Quantitative characterization of low-threshold mechanoreceptor inputs to lamina I spinoparabrachial neurons in the rat

It has been suggested that primary afferent C-fibres that respond to innocuous tactile stimuli are important in the sensation of pleasurable touch. Although it is known that C-tactile fibres terminate in the substantia gelatinosa (lamina II) of the spinal cord, virtually all of the neurons in this region are interneurons, and currently it is not known how impulses in C-mechanoreceptors are transmitted to higher centres. In the current study, I have tested the quantitative response properties of ‘wide dynamic range’ projection neurons in lamina I of the spinal cord to graded velocity brushing stimuli to identify whether low-threshold mechanoreceptor input to these neurons arises from myelinated or umyelinated nerve fibres. Graded velocity brushing stimuli (6.6–126 cm s(−1)) were used to characterize the mechanoreceptor inputs to ‘wide dynamic range’ neurons in lamina I of the dorsal horn that had axons that projected to the contralateral parabrachial nucleus.
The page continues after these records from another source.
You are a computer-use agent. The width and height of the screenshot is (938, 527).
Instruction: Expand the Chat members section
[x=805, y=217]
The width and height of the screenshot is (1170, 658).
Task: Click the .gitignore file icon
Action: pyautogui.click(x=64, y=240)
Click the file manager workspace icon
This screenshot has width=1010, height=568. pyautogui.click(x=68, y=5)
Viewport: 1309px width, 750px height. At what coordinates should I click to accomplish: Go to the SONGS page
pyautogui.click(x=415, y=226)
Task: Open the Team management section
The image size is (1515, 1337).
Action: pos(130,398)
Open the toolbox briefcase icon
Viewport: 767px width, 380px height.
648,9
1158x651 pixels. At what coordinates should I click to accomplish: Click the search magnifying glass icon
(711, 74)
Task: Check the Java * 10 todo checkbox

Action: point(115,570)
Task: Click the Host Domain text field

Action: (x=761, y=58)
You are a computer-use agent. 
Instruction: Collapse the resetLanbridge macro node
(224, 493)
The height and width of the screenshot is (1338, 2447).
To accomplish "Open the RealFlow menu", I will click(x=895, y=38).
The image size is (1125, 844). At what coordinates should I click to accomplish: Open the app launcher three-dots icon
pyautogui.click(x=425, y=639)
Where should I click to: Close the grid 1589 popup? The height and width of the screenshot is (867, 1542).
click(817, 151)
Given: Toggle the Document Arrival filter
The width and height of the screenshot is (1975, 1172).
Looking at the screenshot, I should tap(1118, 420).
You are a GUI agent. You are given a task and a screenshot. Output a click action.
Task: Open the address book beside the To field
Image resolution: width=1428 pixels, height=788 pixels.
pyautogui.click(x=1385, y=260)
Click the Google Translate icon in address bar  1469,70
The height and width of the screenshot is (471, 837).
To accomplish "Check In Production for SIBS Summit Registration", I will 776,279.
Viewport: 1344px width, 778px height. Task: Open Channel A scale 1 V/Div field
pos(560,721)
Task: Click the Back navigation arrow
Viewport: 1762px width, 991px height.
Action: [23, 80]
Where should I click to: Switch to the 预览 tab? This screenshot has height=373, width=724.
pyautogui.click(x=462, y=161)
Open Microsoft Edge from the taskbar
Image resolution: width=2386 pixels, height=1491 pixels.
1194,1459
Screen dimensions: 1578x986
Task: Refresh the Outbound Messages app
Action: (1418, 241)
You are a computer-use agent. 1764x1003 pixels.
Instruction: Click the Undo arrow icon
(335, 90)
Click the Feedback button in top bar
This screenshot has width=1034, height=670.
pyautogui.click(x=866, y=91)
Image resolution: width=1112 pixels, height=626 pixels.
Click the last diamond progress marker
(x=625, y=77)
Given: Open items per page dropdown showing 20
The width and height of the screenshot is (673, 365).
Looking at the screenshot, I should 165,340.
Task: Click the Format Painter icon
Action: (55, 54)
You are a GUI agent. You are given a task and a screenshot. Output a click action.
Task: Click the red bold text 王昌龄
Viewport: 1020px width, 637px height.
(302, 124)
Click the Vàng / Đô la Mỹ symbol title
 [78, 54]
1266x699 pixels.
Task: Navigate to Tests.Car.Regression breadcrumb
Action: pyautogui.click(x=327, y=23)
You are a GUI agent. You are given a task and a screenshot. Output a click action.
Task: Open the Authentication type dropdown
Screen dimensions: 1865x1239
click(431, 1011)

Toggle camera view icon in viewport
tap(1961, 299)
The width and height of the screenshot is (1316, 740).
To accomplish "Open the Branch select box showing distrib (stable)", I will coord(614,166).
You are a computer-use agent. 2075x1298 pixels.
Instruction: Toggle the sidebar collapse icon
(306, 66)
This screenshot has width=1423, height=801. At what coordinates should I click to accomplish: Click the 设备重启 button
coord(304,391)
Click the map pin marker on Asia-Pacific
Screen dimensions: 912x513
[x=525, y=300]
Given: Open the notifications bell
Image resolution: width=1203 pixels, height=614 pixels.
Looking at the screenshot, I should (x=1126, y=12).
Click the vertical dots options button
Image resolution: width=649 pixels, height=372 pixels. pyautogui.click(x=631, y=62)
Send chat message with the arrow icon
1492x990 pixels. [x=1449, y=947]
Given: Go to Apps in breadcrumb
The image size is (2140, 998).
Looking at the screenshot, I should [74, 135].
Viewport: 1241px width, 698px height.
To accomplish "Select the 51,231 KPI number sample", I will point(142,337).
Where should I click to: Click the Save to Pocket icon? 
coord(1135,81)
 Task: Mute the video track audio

The most effective tactile stimuli for activation of ‘wide dynamic range’ lamina I spinoparabrachial neurons were low velocity brush strokes: peak discharge occurred at a mean velocity of 9.2 cm s(−1) (range 6.6–20.4 cm s(−1), s.d. 5.0 cm s(−1)), and declined exponentially as brush velocity increased. The data indicate that C-fibres, but not A-fibres, conveyed low-threshold mechanoreceptor inputs to lamina I projection neurons.